EXERCISE DIRECTIONS: Only the number is wanted: how many lines of these entries contain the word "marker"?

PROVIDED MATERIAL:
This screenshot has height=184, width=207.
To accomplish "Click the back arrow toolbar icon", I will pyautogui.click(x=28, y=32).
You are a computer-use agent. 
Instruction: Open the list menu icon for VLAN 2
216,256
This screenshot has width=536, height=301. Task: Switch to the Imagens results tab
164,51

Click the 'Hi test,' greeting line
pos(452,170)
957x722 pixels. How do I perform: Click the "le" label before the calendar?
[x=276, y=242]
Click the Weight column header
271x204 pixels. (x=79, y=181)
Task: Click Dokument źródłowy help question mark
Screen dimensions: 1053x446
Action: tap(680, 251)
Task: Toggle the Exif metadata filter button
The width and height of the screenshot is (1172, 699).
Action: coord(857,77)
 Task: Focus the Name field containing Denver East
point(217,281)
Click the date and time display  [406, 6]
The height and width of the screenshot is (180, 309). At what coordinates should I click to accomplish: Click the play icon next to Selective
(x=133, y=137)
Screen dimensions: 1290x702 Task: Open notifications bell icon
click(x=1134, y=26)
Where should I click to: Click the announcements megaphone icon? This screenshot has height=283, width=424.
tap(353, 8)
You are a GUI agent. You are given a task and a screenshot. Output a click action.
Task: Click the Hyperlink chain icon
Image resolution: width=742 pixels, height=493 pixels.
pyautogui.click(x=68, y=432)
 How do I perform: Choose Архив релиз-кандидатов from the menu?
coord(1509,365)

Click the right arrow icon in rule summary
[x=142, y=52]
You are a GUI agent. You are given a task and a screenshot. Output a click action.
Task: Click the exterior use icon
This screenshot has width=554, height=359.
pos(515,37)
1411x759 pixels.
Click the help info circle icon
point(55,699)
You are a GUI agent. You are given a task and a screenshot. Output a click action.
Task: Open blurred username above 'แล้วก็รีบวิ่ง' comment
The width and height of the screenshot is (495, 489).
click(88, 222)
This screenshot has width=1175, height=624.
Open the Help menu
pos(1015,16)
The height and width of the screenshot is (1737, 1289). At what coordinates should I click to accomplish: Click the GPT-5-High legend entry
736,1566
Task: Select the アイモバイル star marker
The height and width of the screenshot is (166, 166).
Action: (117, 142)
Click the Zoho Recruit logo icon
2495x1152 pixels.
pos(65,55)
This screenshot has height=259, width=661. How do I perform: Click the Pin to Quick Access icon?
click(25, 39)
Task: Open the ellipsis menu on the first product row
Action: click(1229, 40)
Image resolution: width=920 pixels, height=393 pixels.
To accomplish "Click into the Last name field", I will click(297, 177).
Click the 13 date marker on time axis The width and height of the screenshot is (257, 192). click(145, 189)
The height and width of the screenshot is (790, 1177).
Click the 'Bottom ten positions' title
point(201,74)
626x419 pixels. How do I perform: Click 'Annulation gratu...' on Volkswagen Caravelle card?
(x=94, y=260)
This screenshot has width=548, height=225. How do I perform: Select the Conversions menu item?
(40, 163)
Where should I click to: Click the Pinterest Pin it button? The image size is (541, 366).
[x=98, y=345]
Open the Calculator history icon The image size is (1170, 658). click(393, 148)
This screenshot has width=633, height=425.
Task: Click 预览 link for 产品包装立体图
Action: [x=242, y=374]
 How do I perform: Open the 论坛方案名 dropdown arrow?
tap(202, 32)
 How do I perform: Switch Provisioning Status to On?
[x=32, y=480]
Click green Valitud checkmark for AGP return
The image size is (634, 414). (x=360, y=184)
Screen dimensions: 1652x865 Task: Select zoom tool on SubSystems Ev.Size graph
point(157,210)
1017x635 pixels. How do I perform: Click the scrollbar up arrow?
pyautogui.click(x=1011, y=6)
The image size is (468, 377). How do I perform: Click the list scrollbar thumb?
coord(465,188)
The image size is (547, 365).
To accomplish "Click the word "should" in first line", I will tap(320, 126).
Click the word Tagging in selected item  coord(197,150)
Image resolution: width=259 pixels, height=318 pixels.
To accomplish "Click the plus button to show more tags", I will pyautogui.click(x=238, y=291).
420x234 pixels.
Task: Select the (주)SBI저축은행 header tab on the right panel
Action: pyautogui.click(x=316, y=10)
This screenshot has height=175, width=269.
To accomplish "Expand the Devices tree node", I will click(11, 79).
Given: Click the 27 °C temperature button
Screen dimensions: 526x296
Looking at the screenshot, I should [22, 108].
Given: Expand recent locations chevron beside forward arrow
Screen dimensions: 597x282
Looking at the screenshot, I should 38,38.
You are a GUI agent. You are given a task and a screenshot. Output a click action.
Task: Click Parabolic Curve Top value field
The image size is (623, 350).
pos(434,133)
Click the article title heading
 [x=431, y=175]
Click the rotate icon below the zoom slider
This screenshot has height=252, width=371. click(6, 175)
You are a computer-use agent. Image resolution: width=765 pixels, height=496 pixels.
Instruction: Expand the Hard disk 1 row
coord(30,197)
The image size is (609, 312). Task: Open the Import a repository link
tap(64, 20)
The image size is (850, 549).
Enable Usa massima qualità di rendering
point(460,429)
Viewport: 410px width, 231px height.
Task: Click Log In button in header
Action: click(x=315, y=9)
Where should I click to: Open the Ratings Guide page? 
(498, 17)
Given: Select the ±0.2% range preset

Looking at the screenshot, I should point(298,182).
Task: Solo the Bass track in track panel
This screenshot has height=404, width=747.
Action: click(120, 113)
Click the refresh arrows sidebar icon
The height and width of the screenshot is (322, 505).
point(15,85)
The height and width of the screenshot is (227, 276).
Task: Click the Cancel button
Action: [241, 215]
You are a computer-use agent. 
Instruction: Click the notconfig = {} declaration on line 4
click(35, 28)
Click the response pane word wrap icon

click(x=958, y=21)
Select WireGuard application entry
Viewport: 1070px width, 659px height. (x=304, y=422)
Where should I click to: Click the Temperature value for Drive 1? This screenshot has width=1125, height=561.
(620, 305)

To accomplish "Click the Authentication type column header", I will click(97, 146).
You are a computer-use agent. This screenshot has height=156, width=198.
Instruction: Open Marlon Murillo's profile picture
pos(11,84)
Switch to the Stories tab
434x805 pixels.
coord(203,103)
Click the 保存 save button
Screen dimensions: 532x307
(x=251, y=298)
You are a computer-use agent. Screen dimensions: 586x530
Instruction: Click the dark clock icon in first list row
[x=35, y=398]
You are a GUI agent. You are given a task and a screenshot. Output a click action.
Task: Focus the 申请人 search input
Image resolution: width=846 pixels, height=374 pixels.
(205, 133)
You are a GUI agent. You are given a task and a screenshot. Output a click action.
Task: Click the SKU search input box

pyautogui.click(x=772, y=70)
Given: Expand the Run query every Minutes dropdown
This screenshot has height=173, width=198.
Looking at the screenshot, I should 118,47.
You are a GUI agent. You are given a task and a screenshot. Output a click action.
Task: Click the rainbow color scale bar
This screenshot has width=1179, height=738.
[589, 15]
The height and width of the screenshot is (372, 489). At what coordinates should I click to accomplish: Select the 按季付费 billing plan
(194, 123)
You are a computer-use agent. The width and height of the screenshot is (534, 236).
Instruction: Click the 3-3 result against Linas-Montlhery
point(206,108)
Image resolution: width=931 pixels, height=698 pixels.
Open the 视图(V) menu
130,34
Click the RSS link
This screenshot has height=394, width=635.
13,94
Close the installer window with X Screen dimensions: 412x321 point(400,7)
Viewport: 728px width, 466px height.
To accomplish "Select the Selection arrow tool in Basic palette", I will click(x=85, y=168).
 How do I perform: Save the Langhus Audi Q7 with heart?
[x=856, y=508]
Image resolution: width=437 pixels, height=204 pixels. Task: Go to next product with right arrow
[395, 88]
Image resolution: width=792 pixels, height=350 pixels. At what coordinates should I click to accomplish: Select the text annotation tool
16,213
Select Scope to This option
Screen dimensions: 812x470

RESULT: 2